◆ Work required ◆
Only what runs from the line with "Souhlasím (215, 2390)" to the end of the data should appear in the answer, exactly as written and without pictures.

[Excerpts from a dataset]
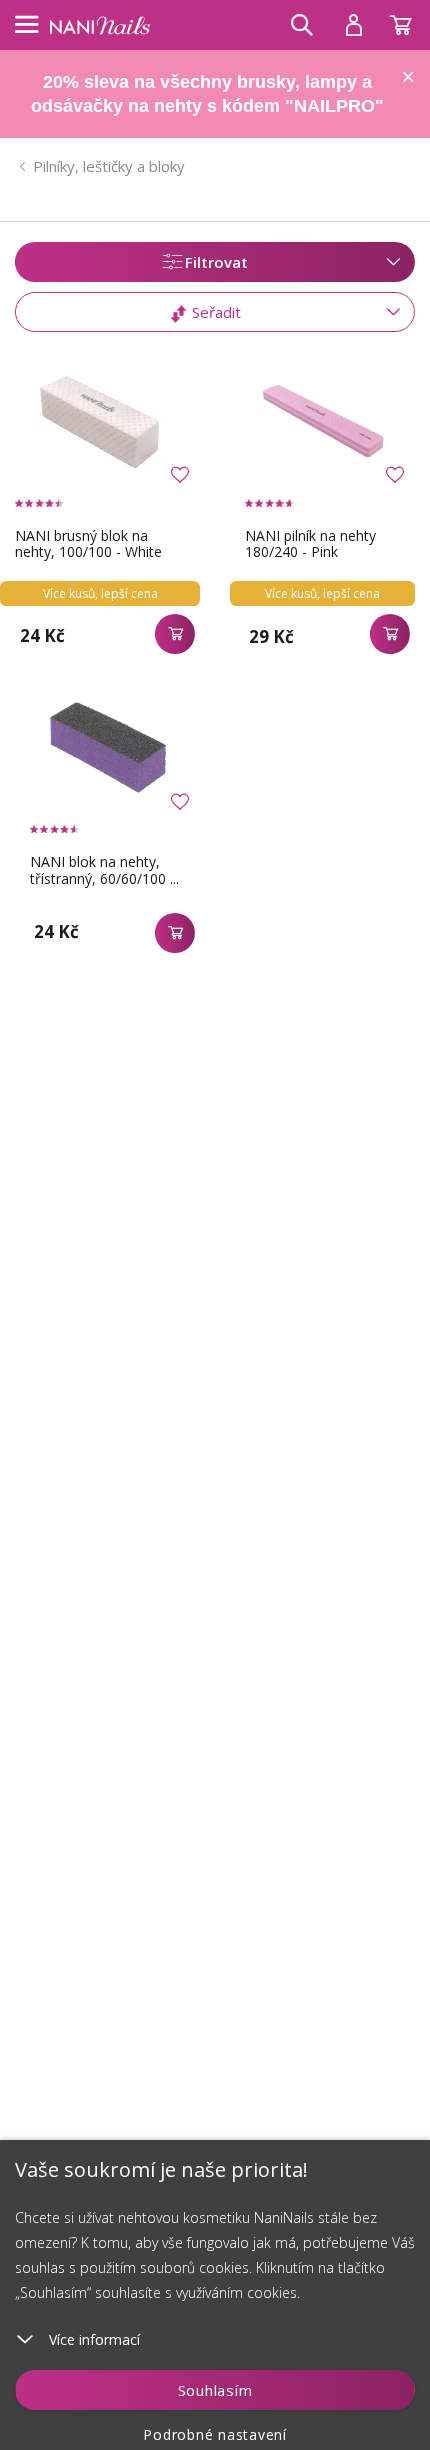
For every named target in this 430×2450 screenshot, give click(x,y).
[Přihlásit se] (354, 25)
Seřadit (214, 312)
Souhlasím (215, 2390)
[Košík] (410, 20)
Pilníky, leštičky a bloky (109, 166)
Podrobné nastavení (215, 2434)
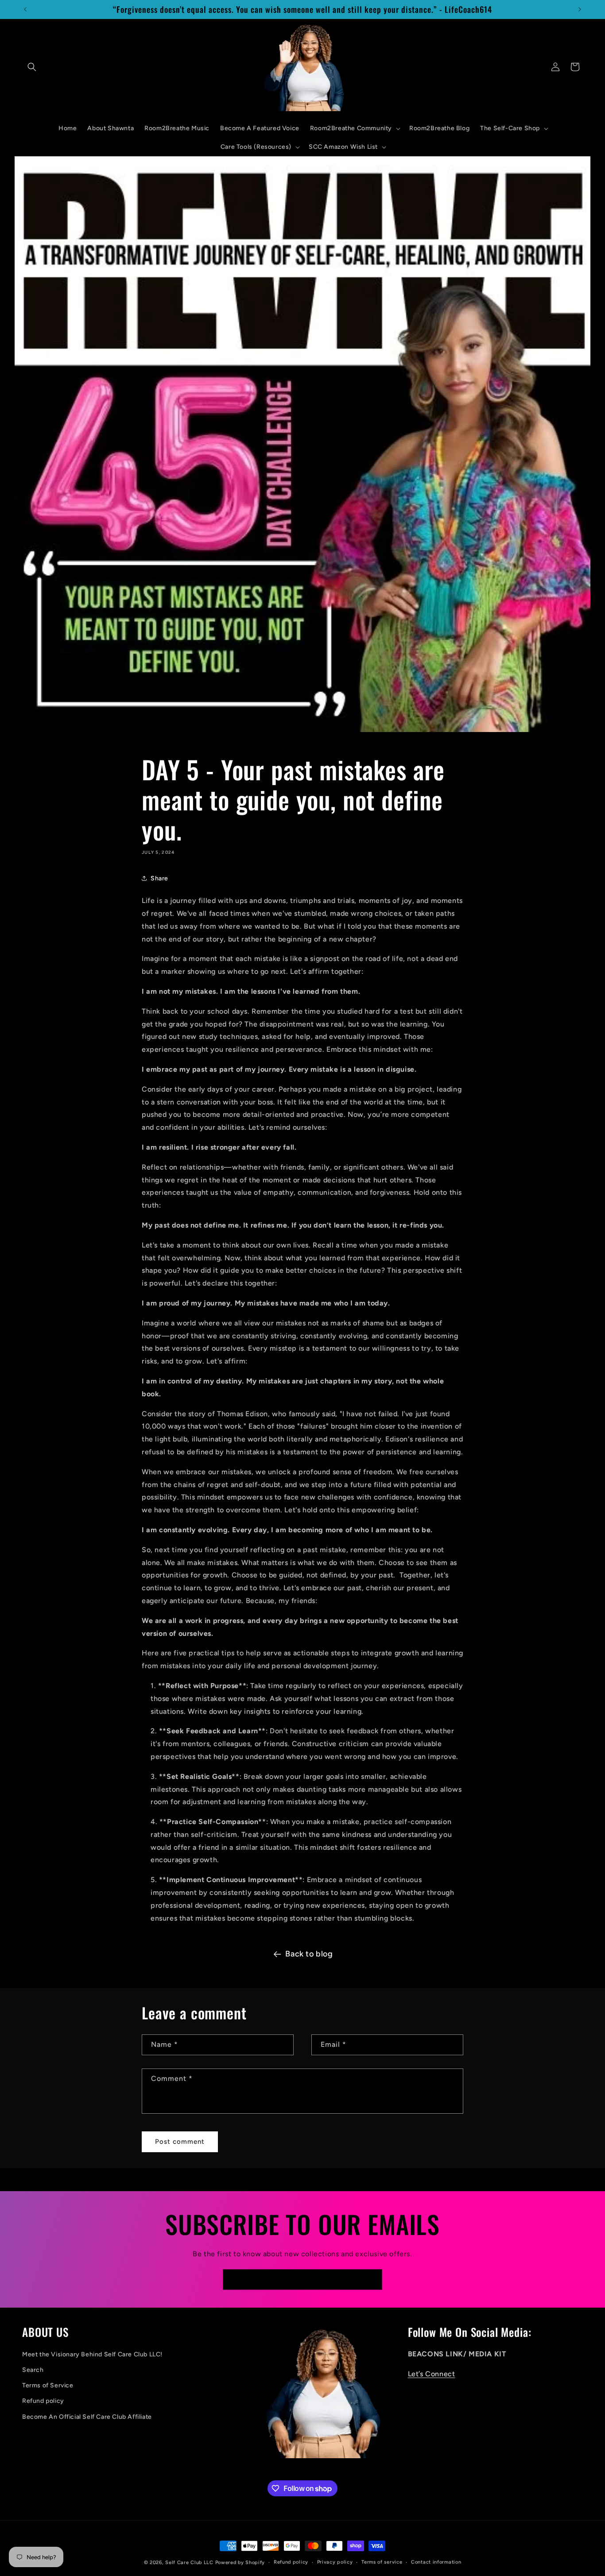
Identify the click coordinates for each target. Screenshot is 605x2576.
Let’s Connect (431, 2374)
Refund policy (43, 2401)
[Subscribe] (372, 2279)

◆ Worked solution ◆
Souhlasím (215, 2390)
[Košík] (410, 20)
Pilníky, leštičky a bloky (109, 166)
Podrobné nastavení (215, 2434)
Identify the click coordinates for each target. Screenshot is 605x2576.
Let’s Connect (431, 2374)
Refund policy (43, 2401)
[Subscribe] (372, 2279)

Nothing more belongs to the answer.